Vincent de Rivaz, EDF’s chief executive, said: “I know that price rises are never welcome, but the industry is facing significant cost increases.”
On the prospect of imminent government intervention, he added: “We accept that the government, regulators and consumer groups have concerns about the way markets work for customers, particularly the energy market.”
Last month De Rivaz told an industry conference that he understood why May was considering stepping in. He said: “Don’t let the industry off the hook when it comes to delivering the long-term objective of a better market for all customers.”
Price comparison sites showed that EDF’s standard tariff was now more than £300 higher than the cheapest deal on the market, and had become one of the more expensive standard tariffs on offer.
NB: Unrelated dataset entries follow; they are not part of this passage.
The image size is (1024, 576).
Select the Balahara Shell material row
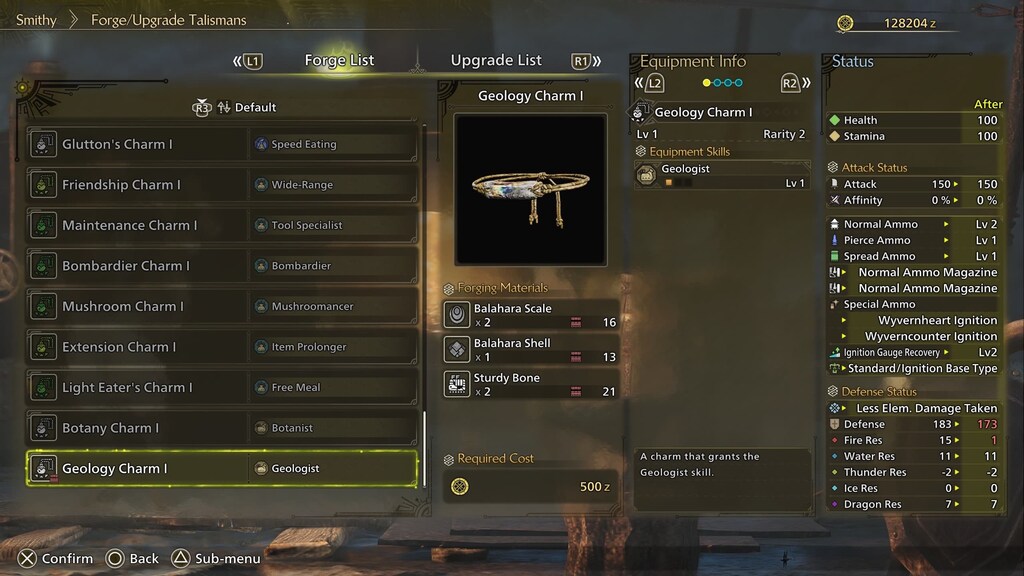click(531, 350)
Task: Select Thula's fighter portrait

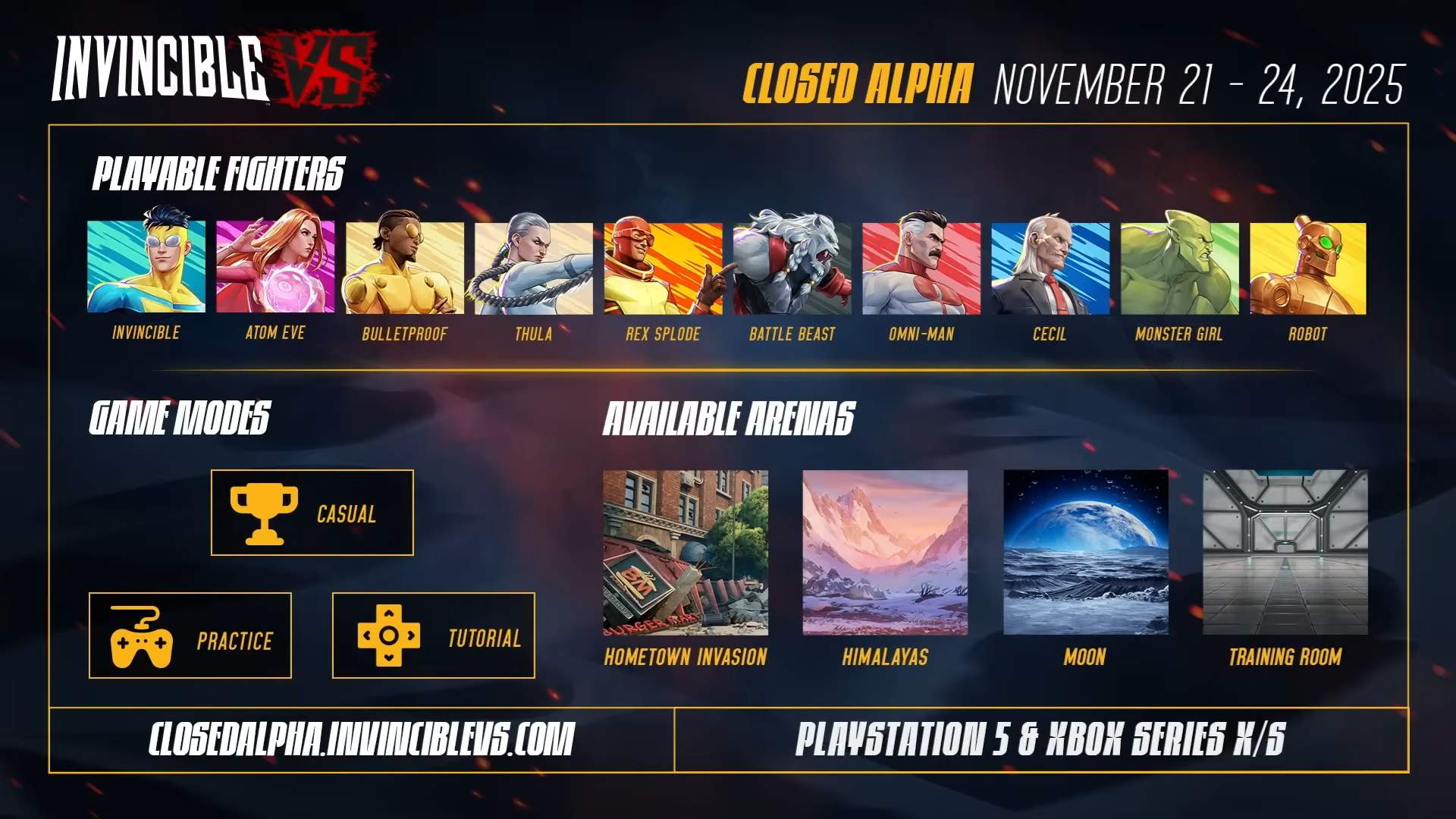Action: coord(534,267)
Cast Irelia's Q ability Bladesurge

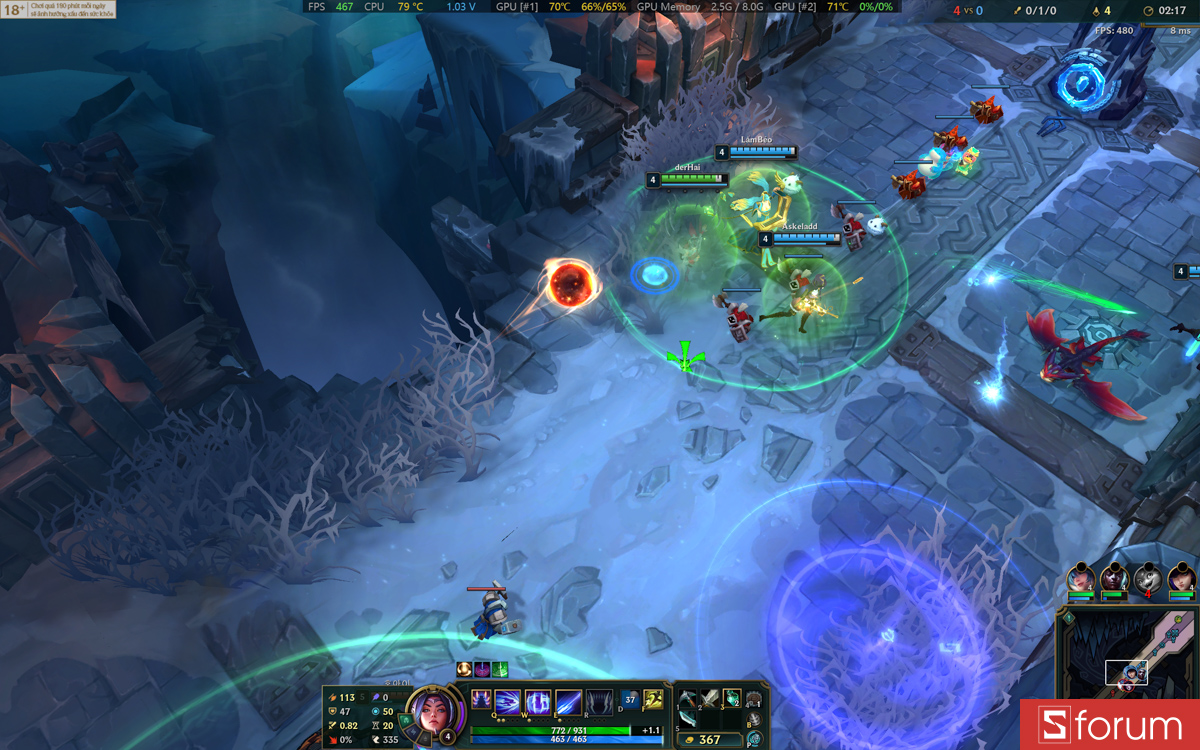509,702
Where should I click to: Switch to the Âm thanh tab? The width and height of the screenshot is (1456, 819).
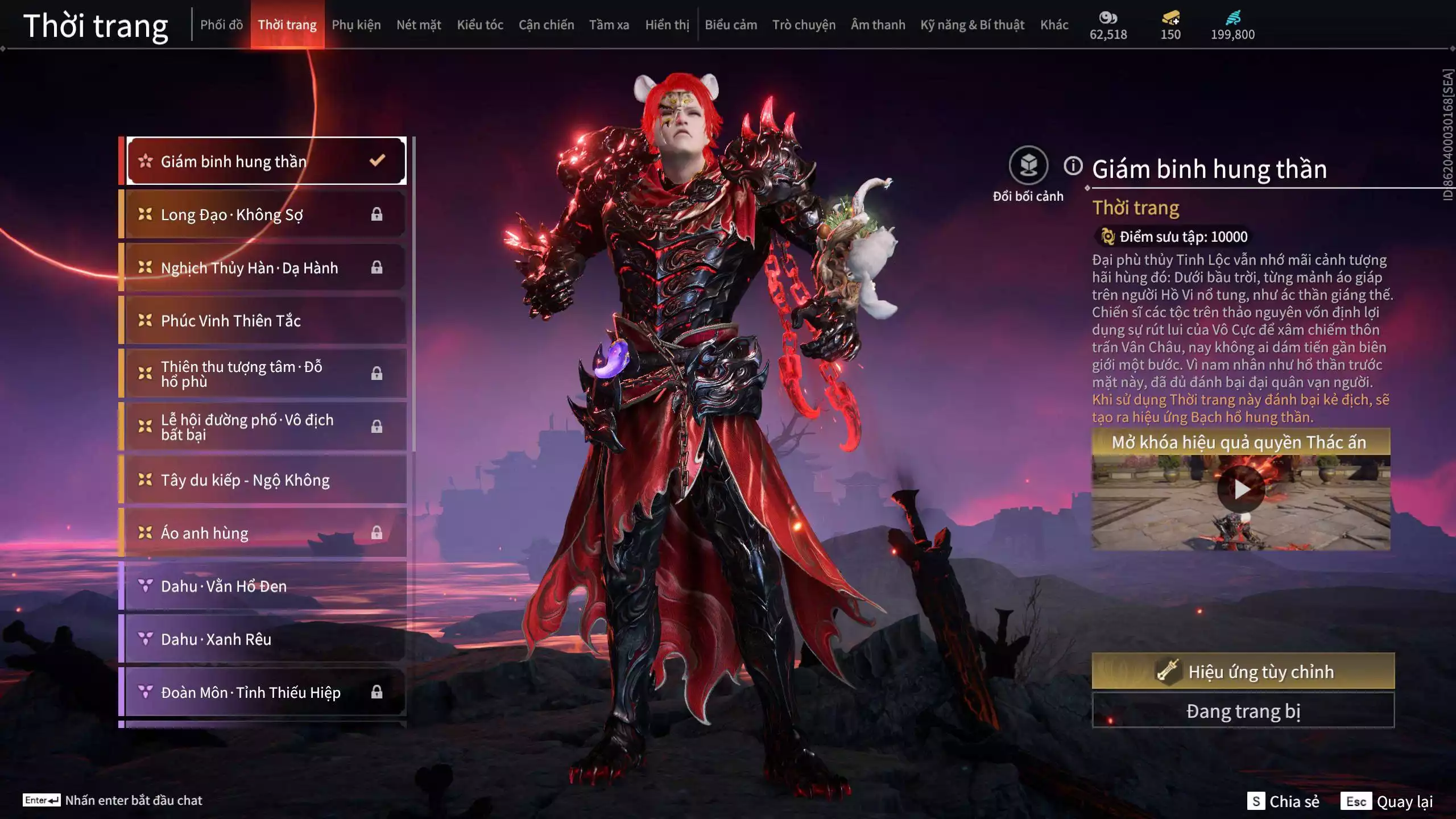tap(878, 25)
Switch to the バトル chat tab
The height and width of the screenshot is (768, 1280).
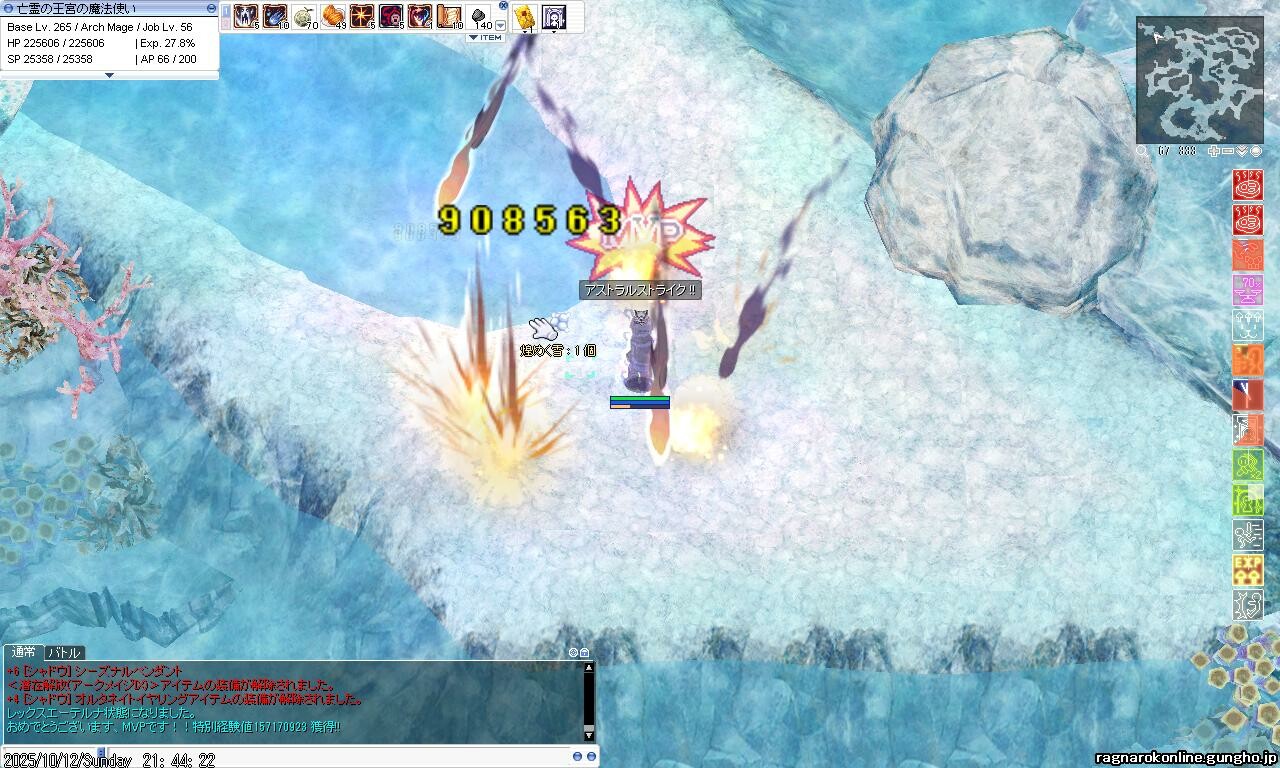click(x=65, y=653)
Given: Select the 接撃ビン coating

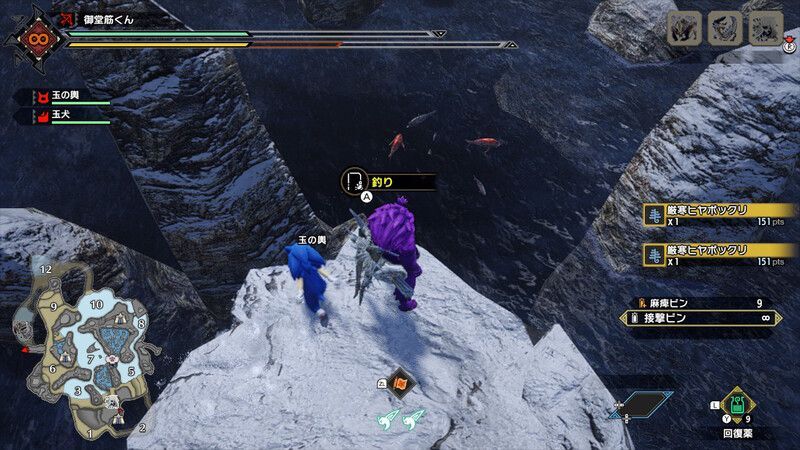Looking at the screenshot, I should pyautogui.click(x=700, y=319).
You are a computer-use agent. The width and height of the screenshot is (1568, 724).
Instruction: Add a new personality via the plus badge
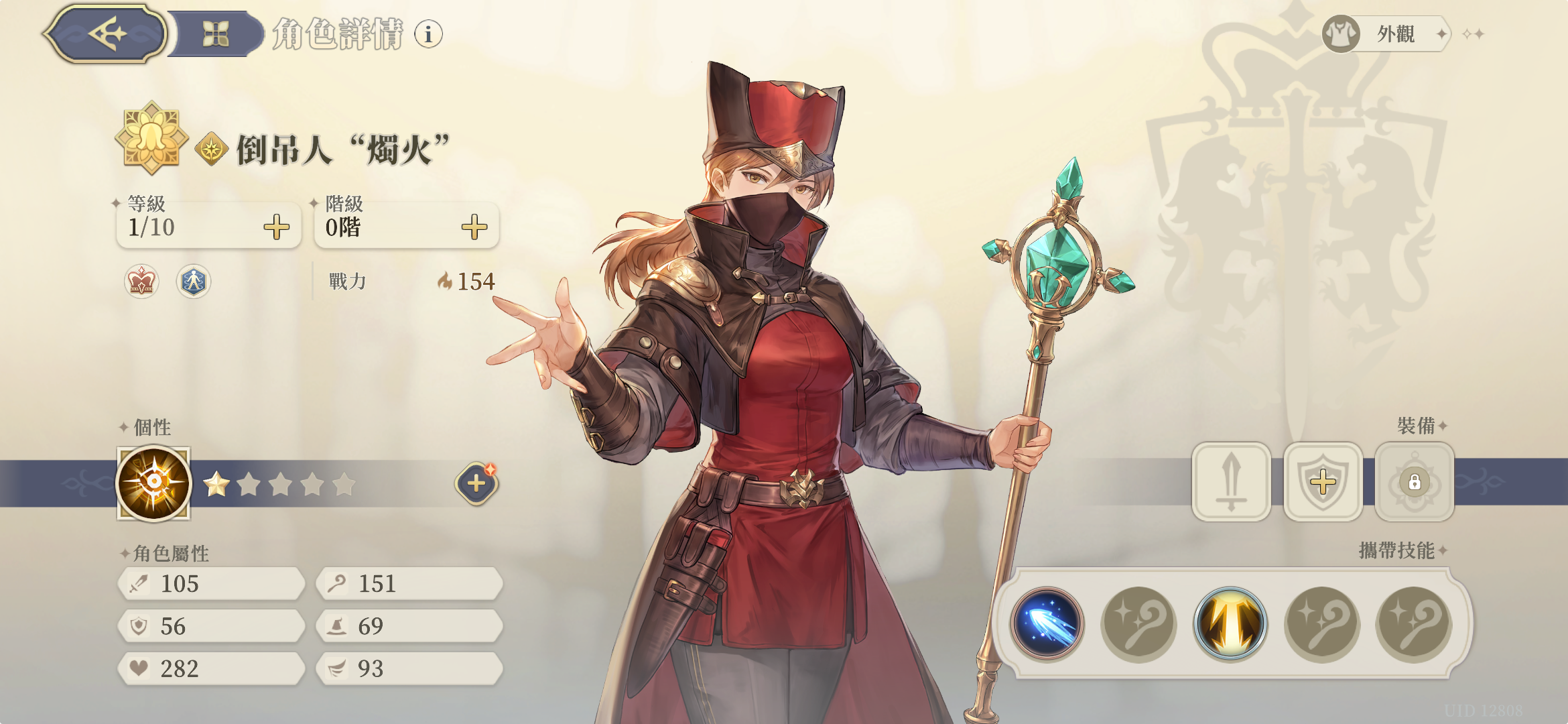pyautogui.click(x=476, y=483)
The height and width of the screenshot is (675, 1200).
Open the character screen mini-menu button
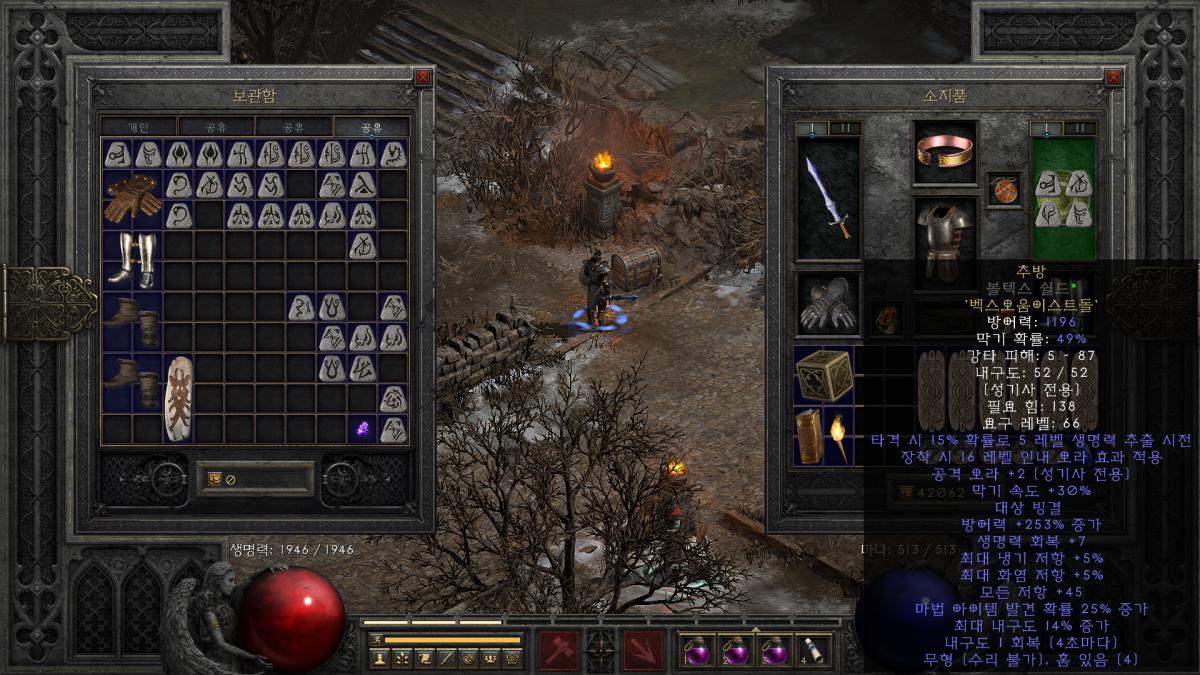pos(379,657)
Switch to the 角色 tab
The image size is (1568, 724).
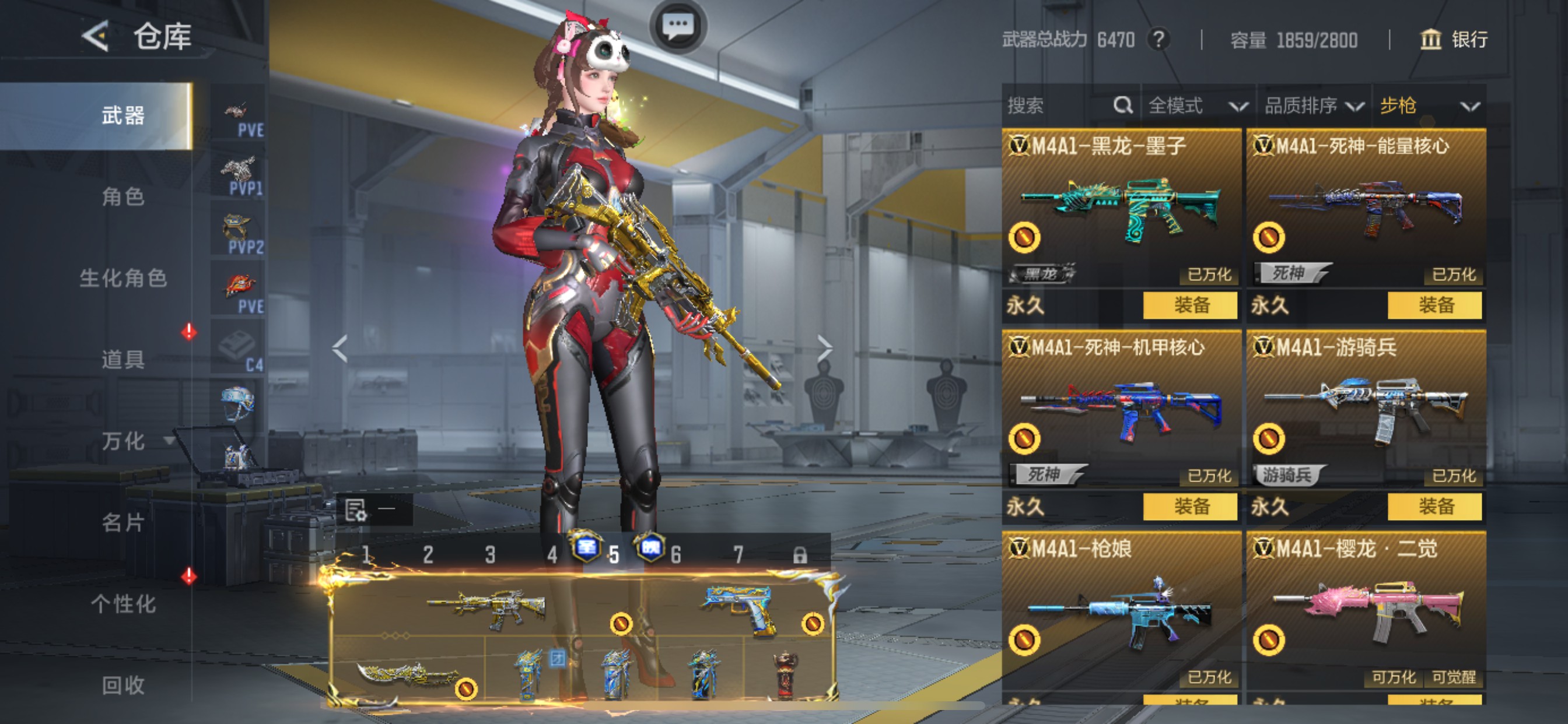coord(123,197)
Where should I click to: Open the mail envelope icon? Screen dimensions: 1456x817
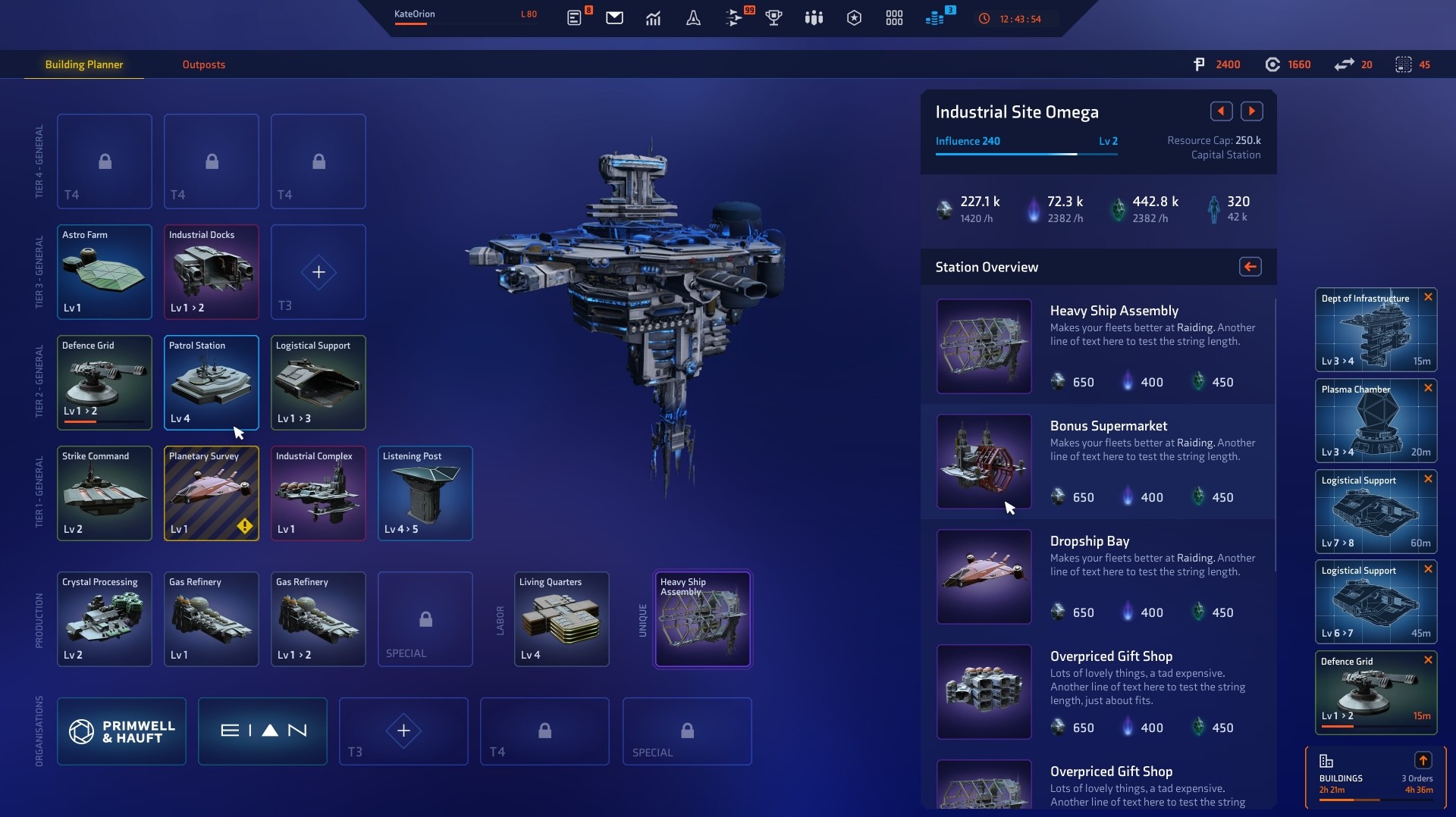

Customers on cheaper fixed deals are often stung when those contracts come to an end, because they default on to more expensive standard tariffs.
Mark Todd, co-founder of the switching site energyhelpline, said: “This second price rise from EDF is a total shock. If you are impacted you must switch to avoid this price rise.”
However, figures released on Wednesday showed the number of people switching to different suppliers is increasing only slowly, with 536,658 customers changing supplier in March compared with 420,014 a year earlier.
MPs said EDF’s move showed why the government needed to intervene. “The energy market is manifestly not working and the government needs to step in to protect the vast majority of consumers who find themselves on these standard tariffs,” said Conservative MP John Penrose, who has been lobbying for a relative price cap, whereby the most expensive deals are capped in relation to the cheapest ones.
EDF claimed it was softening the impact on customers by deferring the rise until the summer, when people use less energy.
The company also said wholesale prices were a third higher than a year ago. But this drew a sharp response from the industry watchdog, Ofgem, which said it had not seen a dramatic rise in wholesale prices since EDF’s last increase.
Dermot Nolan, the regulator’s chief executive, said: “Ofgem and the government are working on a raft of reforms to ensure fairer treatment for consumers and to make the market smarter and more competitive. Today’s announcement is further evidence of the need for change.”
Nolan told MPs in February that Ofgem had the power to impose a price cap on tariffs but only if directed to do so by the government.
Many analysts believe some sort of regulatory intervention by May’s government is now highly likely, with experts at Barclays saying it was “almost inevitable”. The main impact of a price cap would be to significantly dent the profit margin that suppliers make on each customer.
Last year the competition watchdog ended a lengthy inquiry into the industry by pulling back from plans for a temporary cap on bills, opting instead for measures to help customers switch to cheaper deals.